__What needs to be done__: Rewrite the lines of the records as a numbered list, starting at the line that contains "coordinates (276, 73)." and ending at the line that contains "x-tick-label: 第三阶段投资额 is", with both of those lines included and any blank lines left out.

Data drawn from a collection
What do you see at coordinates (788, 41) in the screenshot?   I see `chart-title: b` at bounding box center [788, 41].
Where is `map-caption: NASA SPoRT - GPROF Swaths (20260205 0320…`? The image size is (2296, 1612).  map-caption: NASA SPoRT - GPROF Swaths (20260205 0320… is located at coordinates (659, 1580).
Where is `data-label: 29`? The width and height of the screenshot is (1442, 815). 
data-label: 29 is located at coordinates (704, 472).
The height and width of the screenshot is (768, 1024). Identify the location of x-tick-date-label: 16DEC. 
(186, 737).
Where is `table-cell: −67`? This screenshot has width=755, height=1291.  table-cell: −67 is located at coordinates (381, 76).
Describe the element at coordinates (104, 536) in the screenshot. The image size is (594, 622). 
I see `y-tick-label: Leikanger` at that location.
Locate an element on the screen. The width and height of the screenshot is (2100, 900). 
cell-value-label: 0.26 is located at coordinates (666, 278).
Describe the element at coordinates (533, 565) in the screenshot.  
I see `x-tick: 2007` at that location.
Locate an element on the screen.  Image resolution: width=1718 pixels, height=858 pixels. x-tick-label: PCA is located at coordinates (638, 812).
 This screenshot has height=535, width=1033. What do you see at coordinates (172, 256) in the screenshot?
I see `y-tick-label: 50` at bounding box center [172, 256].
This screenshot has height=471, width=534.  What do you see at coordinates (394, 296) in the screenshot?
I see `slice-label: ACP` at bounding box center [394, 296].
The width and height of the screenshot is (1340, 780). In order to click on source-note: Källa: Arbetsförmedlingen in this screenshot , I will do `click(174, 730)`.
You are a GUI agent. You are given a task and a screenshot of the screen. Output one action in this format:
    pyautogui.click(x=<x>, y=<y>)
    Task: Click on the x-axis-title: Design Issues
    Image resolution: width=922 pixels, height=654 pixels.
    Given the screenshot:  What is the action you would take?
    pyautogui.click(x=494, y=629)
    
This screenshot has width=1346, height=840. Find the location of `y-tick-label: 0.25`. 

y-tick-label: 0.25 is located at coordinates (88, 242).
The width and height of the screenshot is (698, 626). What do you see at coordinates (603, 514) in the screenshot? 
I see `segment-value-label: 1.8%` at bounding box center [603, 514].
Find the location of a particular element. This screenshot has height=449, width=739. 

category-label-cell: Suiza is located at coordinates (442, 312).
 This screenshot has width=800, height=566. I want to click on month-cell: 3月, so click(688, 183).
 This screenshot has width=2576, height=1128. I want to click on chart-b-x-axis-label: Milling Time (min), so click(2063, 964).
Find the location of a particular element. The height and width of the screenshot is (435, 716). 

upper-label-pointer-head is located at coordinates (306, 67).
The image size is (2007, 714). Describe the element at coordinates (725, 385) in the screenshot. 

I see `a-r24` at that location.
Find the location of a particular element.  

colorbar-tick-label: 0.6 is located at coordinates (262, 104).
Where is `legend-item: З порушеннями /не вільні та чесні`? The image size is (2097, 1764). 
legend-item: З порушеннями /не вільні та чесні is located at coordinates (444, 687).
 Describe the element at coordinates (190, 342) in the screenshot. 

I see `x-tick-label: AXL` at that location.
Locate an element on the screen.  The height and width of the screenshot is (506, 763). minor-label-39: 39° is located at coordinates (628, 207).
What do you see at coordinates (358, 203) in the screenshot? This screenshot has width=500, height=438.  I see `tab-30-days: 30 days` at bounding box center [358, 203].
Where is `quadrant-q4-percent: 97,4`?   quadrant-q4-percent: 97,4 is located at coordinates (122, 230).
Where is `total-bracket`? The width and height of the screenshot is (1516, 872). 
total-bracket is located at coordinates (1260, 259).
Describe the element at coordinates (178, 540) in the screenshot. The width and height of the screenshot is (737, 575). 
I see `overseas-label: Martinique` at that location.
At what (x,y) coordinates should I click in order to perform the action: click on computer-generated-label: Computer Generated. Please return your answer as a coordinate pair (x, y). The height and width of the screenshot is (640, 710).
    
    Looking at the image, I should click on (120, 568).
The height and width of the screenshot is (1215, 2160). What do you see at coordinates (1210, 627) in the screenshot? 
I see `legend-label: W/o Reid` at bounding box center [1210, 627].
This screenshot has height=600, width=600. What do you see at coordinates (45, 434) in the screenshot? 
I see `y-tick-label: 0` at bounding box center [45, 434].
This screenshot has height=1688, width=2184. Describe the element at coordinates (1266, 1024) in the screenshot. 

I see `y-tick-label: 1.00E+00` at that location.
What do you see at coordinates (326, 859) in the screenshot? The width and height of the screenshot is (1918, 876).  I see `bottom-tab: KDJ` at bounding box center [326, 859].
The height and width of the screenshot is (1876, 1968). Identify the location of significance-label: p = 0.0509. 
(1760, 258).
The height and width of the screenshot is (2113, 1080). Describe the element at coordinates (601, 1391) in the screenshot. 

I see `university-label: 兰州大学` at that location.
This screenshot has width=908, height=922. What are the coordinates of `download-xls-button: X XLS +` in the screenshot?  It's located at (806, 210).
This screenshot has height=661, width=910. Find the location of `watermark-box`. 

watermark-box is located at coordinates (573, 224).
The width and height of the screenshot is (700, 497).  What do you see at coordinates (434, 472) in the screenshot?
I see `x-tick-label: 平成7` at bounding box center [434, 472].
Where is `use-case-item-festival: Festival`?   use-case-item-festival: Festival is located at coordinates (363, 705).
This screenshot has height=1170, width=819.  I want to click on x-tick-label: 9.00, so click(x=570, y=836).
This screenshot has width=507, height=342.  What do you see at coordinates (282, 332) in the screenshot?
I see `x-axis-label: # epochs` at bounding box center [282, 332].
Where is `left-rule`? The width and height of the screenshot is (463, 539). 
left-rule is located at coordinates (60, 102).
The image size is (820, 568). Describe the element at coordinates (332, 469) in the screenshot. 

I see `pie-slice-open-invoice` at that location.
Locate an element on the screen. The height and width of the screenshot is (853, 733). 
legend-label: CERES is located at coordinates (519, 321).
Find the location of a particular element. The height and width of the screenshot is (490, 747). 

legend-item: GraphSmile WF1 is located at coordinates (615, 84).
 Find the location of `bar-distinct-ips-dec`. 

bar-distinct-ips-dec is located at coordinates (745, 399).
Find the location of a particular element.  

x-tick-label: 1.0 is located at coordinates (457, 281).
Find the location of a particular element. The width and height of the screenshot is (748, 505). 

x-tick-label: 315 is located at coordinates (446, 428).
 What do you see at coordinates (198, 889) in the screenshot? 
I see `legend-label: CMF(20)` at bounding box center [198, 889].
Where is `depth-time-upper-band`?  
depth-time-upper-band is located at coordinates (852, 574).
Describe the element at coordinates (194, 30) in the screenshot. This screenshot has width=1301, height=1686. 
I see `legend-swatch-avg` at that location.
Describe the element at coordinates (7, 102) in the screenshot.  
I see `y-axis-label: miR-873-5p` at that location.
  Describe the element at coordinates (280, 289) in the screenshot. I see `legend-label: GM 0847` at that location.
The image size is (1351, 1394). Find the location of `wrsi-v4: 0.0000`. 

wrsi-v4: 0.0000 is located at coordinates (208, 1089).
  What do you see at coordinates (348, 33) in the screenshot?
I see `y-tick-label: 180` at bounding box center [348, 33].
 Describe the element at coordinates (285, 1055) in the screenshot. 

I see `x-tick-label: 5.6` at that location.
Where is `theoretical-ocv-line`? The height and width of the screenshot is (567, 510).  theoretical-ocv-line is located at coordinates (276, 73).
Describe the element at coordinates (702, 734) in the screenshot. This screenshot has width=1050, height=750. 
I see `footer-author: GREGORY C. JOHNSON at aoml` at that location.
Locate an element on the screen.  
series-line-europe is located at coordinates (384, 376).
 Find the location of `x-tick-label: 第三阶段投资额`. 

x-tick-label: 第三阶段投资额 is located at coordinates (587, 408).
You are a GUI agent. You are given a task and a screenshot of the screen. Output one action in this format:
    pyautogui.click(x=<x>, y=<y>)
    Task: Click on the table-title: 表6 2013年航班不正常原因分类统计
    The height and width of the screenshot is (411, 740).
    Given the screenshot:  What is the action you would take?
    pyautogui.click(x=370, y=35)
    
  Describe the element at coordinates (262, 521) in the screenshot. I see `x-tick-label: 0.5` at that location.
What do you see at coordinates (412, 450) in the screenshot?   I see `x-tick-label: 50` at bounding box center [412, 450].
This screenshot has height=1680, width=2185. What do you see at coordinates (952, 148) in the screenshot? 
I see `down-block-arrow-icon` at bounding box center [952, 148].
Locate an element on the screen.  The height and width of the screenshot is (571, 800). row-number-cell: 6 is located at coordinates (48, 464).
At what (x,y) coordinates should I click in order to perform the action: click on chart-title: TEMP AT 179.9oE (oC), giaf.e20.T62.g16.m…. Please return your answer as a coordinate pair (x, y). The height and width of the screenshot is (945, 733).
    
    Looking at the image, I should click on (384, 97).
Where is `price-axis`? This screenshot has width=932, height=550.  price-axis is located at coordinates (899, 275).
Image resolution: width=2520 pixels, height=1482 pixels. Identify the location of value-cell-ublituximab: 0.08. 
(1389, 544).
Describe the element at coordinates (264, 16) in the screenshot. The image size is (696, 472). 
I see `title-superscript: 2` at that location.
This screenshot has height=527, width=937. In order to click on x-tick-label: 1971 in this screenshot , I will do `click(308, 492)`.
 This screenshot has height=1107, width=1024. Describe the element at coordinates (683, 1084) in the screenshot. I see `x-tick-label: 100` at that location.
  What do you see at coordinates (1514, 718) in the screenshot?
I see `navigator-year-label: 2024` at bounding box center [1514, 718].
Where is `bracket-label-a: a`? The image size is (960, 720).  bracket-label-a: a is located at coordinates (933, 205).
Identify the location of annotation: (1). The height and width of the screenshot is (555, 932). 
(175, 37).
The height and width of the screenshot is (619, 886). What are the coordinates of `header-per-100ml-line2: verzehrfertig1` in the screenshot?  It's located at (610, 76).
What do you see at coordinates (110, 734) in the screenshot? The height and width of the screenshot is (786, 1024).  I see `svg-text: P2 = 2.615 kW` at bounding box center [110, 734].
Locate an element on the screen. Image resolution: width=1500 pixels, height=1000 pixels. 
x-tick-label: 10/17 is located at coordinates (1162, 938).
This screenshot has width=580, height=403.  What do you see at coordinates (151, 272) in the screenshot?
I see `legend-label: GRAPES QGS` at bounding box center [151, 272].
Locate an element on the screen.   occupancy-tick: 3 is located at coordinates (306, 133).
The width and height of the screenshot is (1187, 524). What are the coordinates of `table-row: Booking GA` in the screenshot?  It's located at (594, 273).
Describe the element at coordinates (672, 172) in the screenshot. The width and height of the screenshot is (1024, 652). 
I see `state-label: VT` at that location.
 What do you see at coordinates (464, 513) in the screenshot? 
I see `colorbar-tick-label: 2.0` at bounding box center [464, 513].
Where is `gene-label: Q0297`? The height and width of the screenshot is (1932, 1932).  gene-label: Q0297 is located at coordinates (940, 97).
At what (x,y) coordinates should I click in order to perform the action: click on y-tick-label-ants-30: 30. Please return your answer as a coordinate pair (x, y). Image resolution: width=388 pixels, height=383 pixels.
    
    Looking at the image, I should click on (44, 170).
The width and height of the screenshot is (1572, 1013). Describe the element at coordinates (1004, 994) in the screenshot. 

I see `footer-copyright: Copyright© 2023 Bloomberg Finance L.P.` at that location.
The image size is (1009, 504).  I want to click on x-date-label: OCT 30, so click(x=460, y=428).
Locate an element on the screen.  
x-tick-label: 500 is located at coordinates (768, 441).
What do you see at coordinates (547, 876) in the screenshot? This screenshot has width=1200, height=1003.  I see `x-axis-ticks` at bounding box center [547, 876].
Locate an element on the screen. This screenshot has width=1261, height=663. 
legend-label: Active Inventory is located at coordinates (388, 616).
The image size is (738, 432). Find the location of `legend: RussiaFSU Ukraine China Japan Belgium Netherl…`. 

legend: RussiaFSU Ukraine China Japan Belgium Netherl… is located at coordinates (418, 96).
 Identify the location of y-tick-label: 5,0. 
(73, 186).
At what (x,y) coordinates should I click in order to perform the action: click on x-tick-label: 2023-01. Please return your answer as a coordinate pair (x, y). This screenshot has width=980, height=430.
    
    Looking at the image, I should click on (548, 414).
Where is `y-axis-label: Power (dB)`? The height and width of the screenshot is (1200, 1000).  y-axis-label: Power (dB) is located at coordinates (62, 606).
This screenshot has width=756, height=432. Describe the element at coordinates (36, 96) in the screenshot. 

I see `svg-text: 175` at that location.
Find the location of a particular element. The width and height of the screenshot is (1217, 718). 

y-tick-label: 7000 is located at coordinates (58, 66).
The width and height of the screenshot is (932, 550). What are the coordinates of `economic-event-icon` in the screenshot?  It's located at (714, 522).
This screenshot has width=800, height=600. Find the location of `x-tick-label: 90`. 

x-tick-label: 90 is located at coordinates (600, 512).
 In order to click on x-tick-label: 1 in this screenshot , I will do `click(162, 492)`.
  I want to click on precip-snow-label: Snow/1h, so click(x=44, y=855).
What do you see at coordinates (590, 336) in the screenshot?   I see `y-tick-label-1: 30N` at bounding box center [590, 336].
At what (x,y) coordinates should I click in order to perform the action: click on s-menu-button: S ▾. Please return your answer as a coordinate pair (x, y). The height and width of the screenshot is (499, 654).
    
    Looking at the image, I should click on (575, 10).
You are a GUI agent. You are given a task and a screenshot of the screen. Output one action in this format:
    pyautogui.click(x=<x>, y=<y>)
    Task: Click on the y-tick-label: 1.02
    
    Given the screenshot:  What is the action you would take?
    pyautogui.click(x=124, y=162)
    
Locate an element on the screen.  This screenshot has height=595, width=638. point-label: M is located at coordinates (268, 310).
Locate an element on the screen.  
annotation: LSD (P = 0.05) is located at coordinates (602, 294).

__Answer for this exercise__:
1. Where is `theoretical-ocv-line`? The height and width of the screenshot is (567, 510).  theoretical-ocv-line is located at coordinates (276, 73).
2. Describe the element at coordinates (702, 734) in the screenshot. This screenshot has width=1050, height=750. 
3. I see `footer-author: GREGORY C. JOHNSON at aoml` at that location.
4. Locate an element on the screen.  
5. series-line-europe is located at coordinates (384, 376).
6.  Find the location of `x-tick-label: 第三阶段投资额`. 
7. x-tick-label: 第三阶段投资额 is located at coordinates (587, 408).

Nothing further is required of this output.